#### [What the task requires]
Convert the records, from the first line through the line containing "y-axis-label-subscript: c is", into a Markdown table with the columns Row and Line, numbering each line and skipping blank lines. Leave the pictures out.

#### [Entries shown]
########################################

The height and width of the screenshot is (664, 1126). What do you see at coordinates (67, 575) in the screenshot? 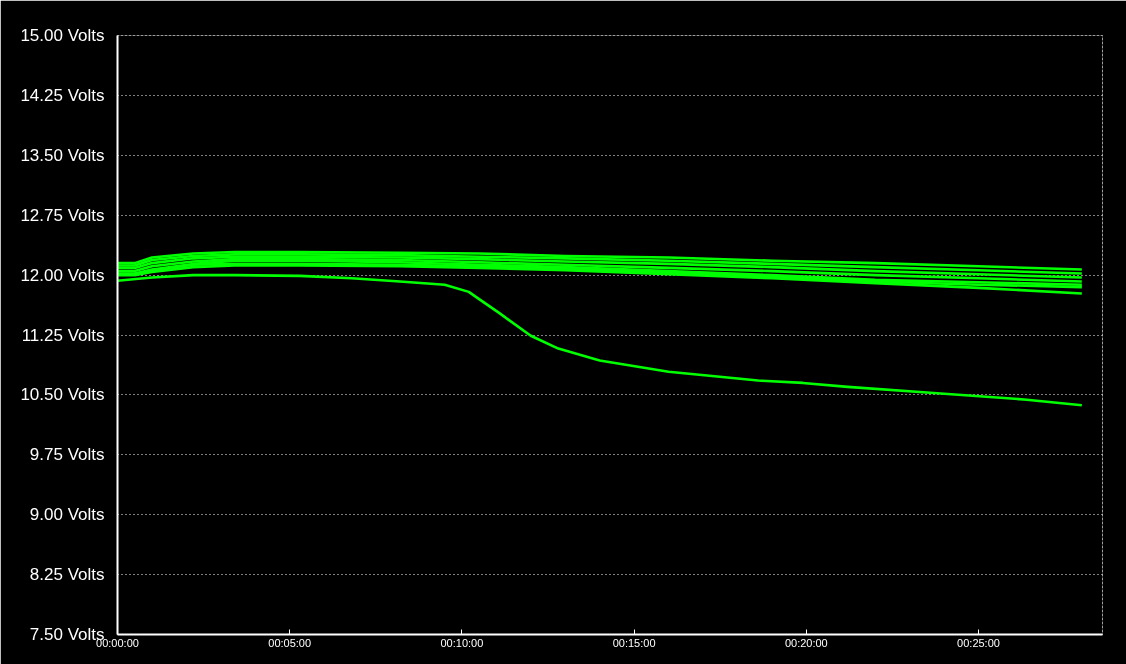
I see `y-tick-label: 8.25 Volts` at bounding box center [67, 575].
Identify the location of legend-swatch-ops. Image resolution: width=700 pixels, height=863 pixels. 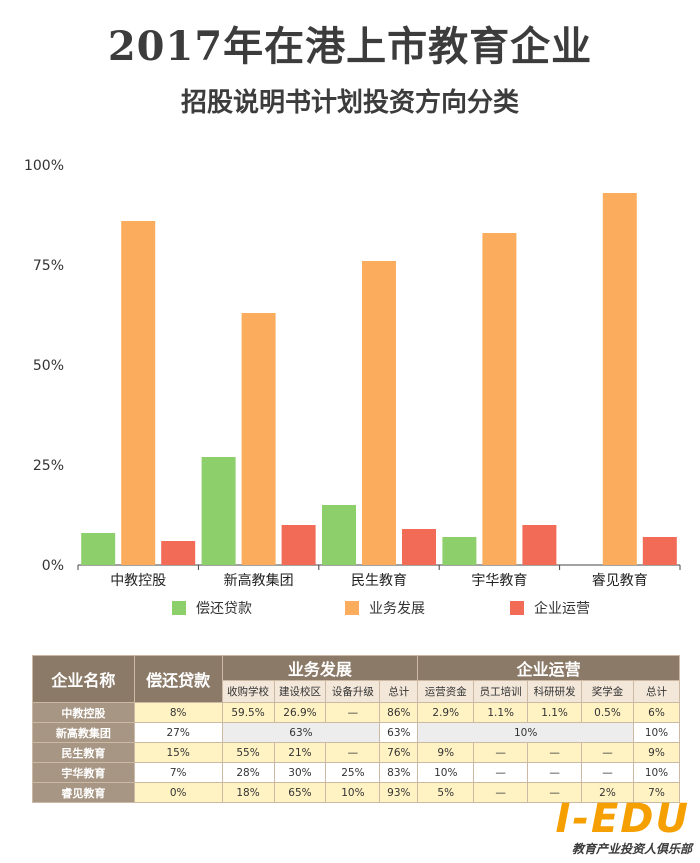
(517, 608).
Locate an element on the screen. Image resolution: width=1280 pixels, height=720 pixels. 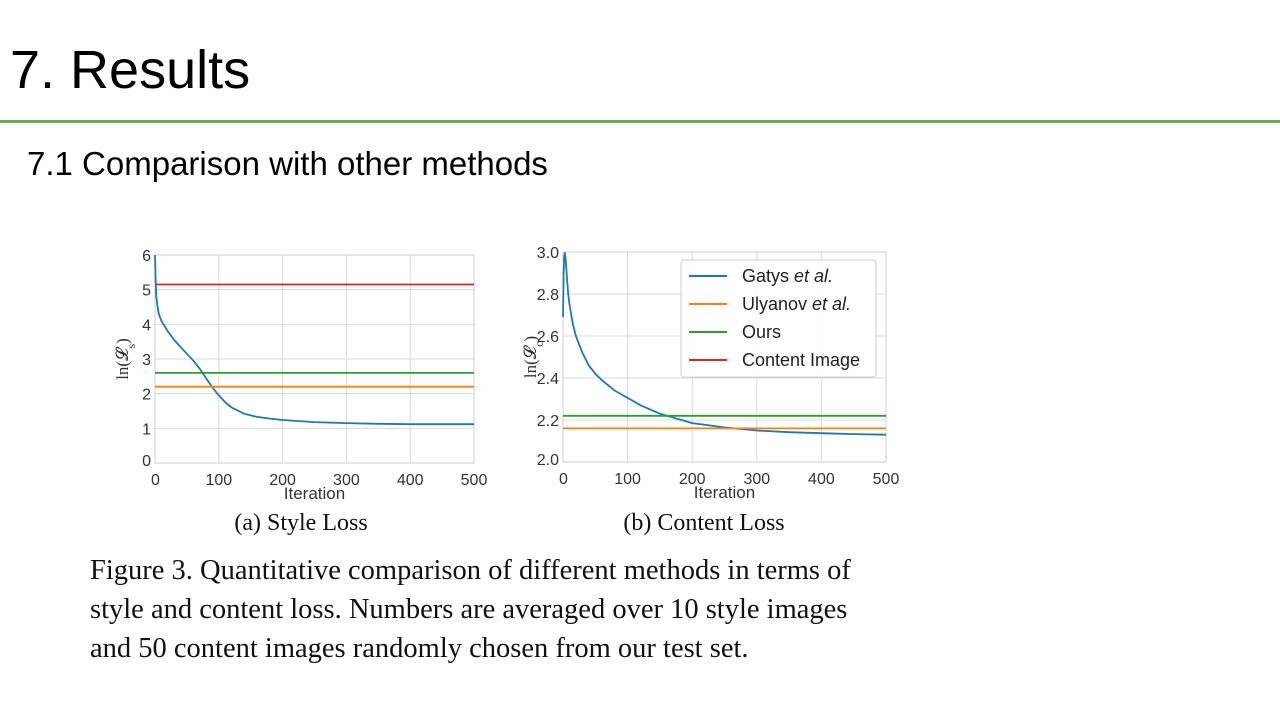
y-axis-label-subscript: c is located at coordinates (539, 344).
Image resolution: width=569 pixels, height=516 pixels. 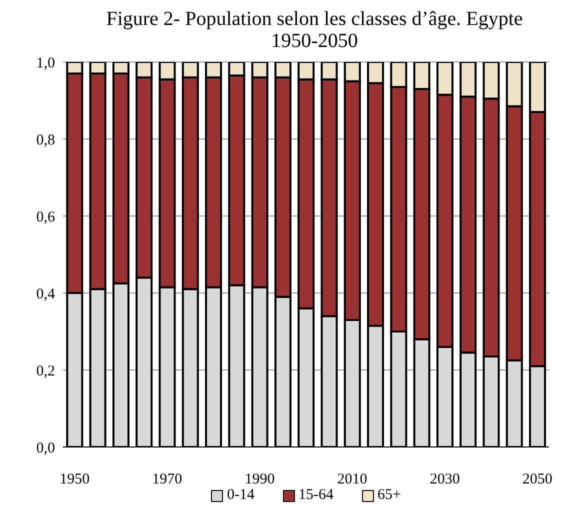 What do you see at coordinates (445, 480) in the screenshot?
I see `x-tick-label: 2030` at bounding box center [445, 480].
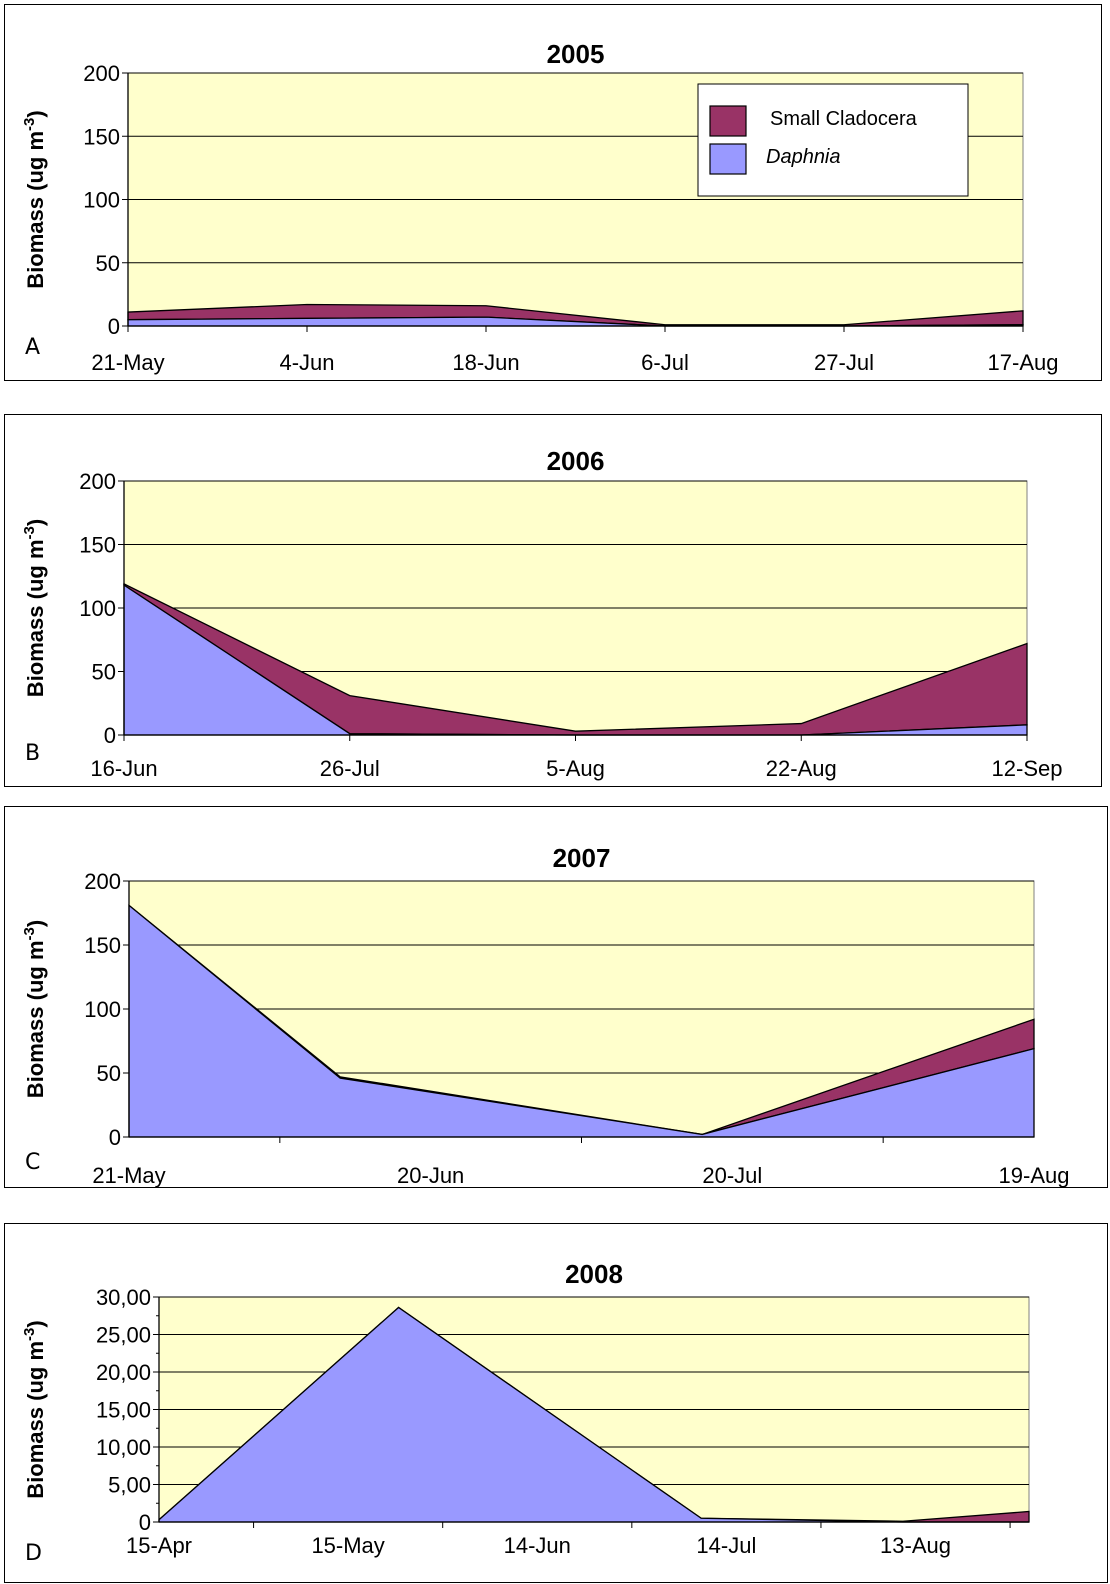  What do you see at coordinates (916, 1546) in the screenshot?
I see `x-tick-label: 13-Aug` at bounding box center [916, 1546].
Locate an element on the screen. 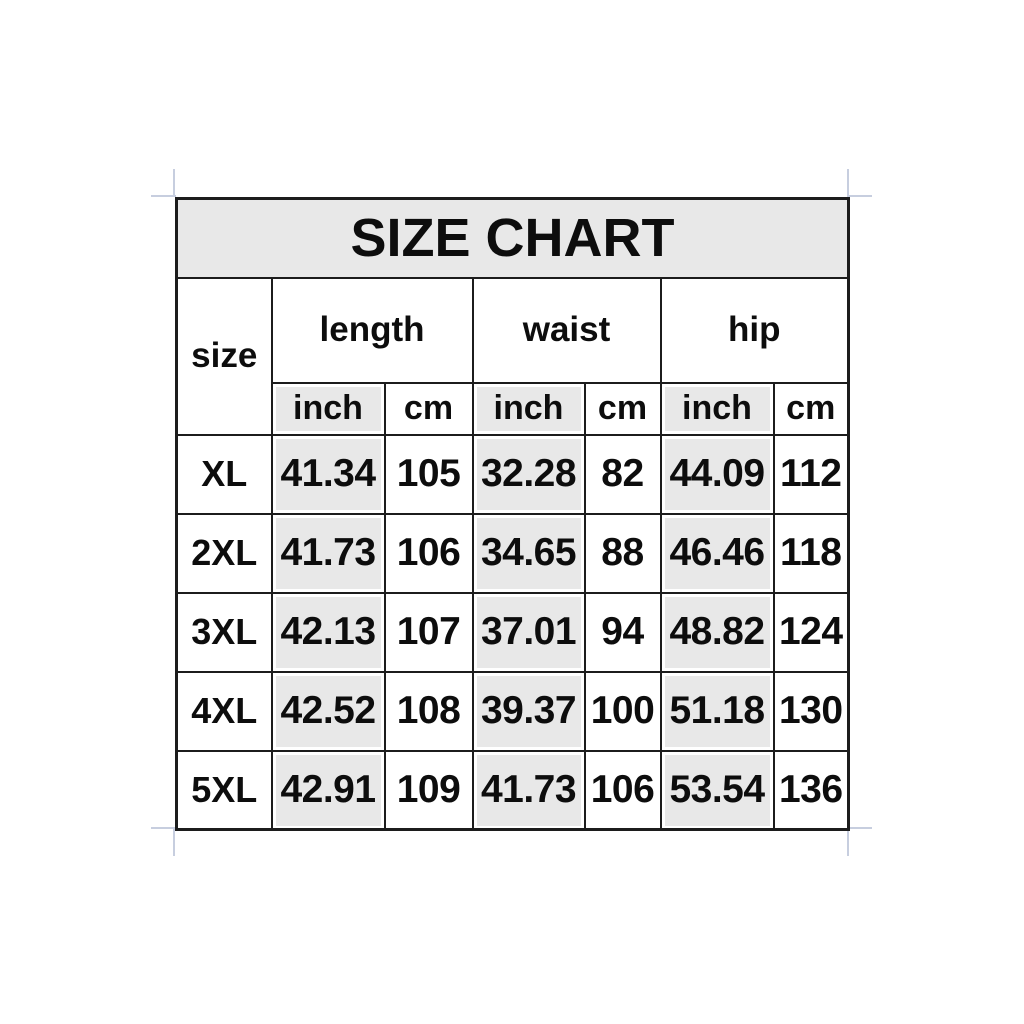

########################################

#### [Written solution]
| Row | Line |
|---|---|
| 1 | The height and width of the screenshot is (664, 1126). What do you see at coordinates (67, 575) in the screenshot?  |
| 2 | I see `y-tick-label: 8.25 Volts` at bounding box center [67, 575]. |
| 3 | Identify the location of legend-swatch-ops. Image resolution: width=700 pixels, height=863 pixels.  |
| 4 | (517, 608). |
| 5 | Locate an element on the screen. Image resolution: width=1280 pixels, height=720 pixels.  |
| 6 | y-axis-label-subscript: c is located at coordinates (539, 344). |